▶ TO DO:
Transcribed word for word, the lines below from the one with "The width and height of the screenshot is (380, 398)." through the last line of the records form the answer; no picture is to be included.

[Records excerpted from a collection]
--- START ---

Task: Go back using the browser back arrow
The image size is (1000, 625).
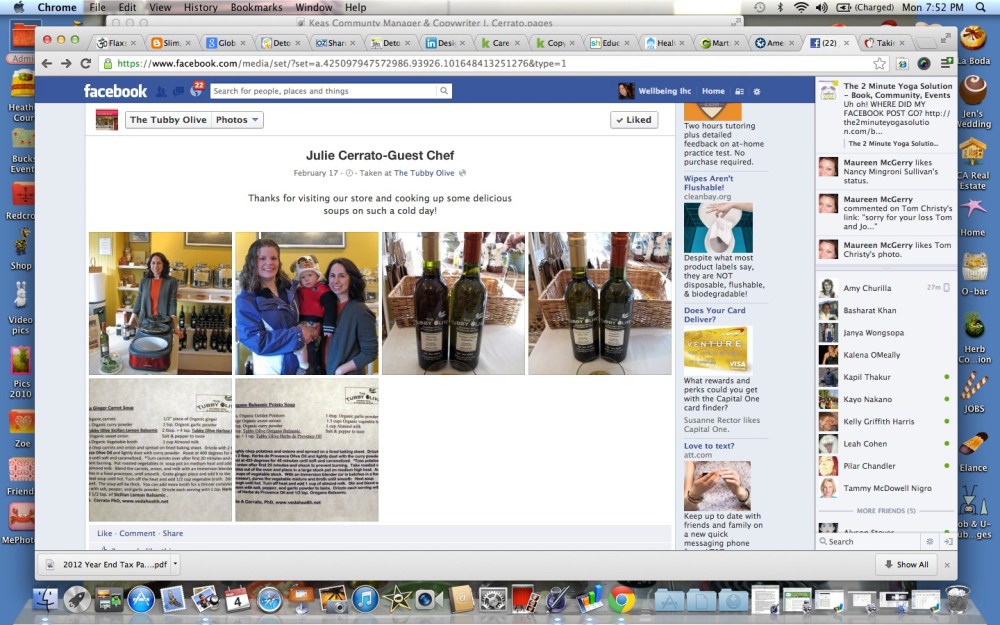Action: point(47,62)
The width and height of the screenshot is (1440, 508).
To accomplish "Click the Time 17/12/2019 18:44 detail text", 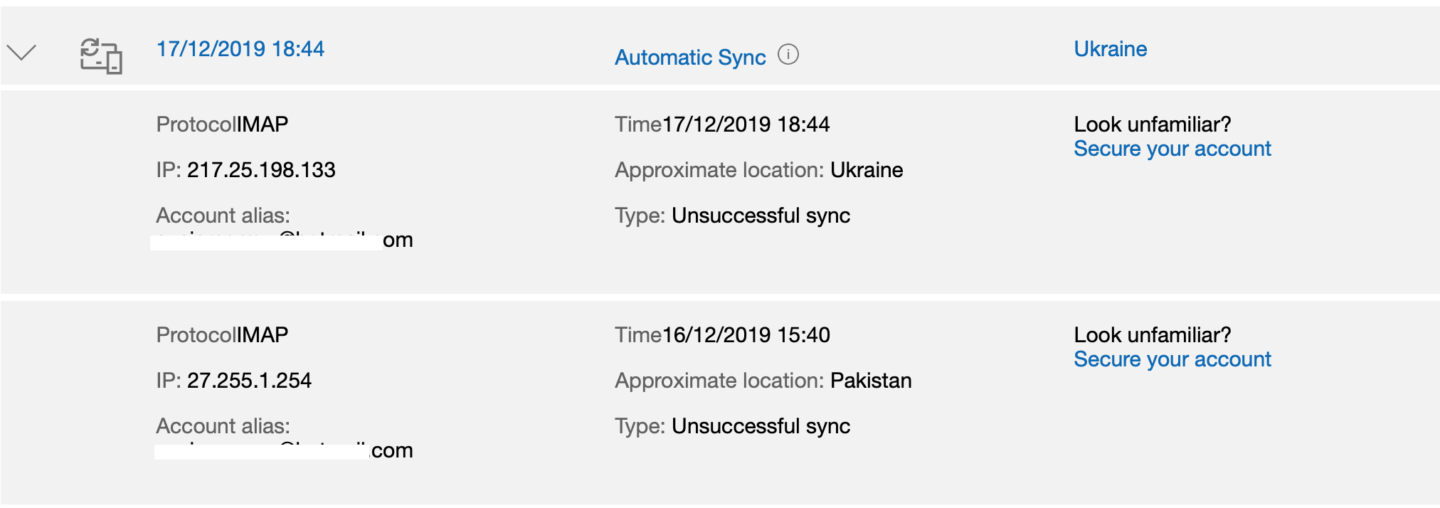I will coord(722,124).

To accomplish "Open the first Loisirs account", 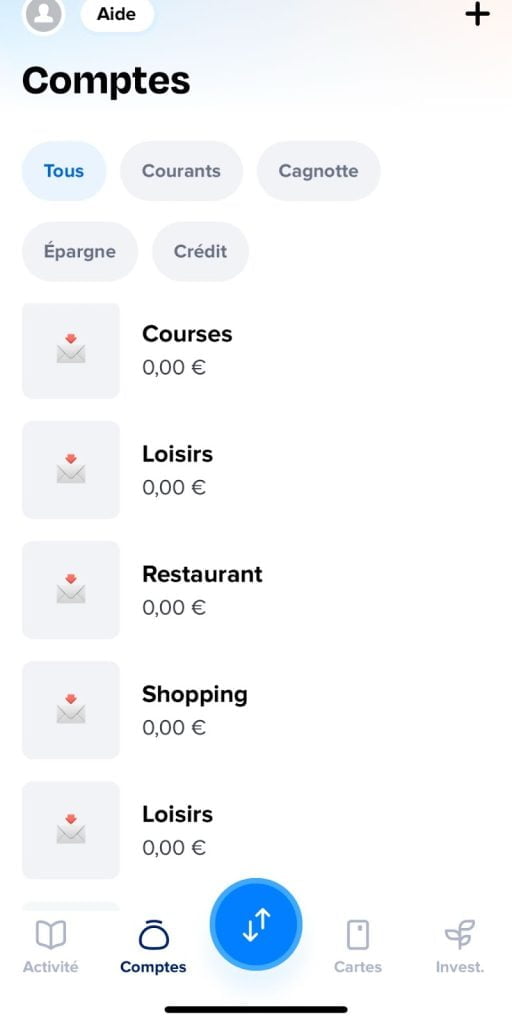I will [256, 470].
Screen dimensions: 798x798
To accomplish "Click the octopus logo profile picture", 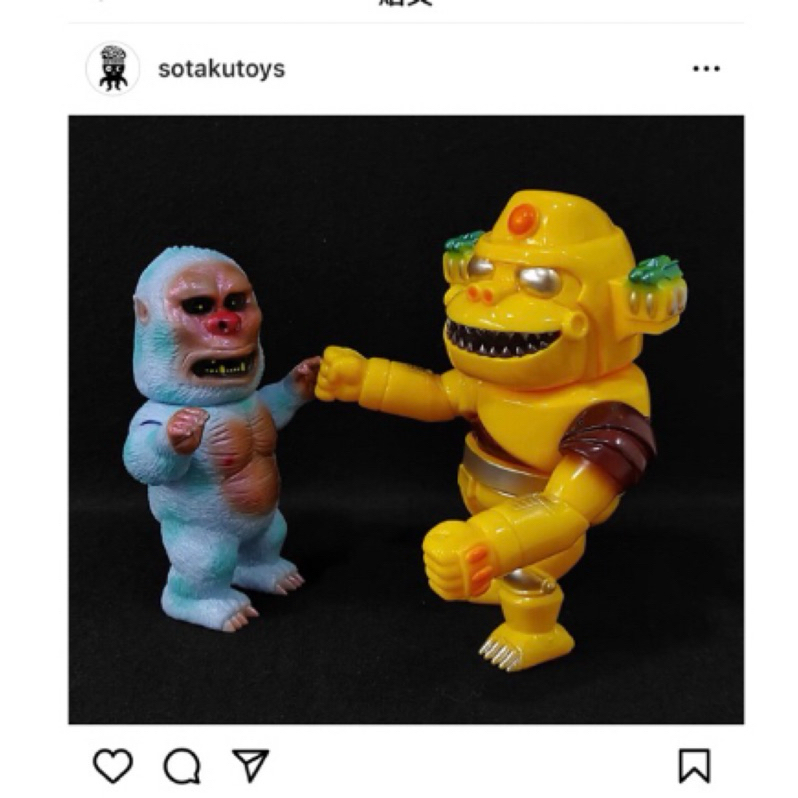I will 113,69.
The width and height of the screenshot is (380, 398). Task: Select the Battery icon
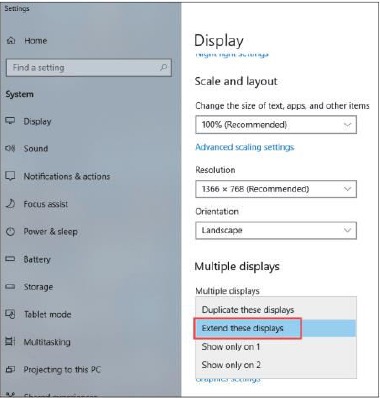pyautogui.click(x=10, y=259)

--- END ---

▶ EXERCISE RESPONSE:
The width and height of the screenshot is (380, 398). Task: Select the Battery icon
pyautogui.click(x=10, y=259)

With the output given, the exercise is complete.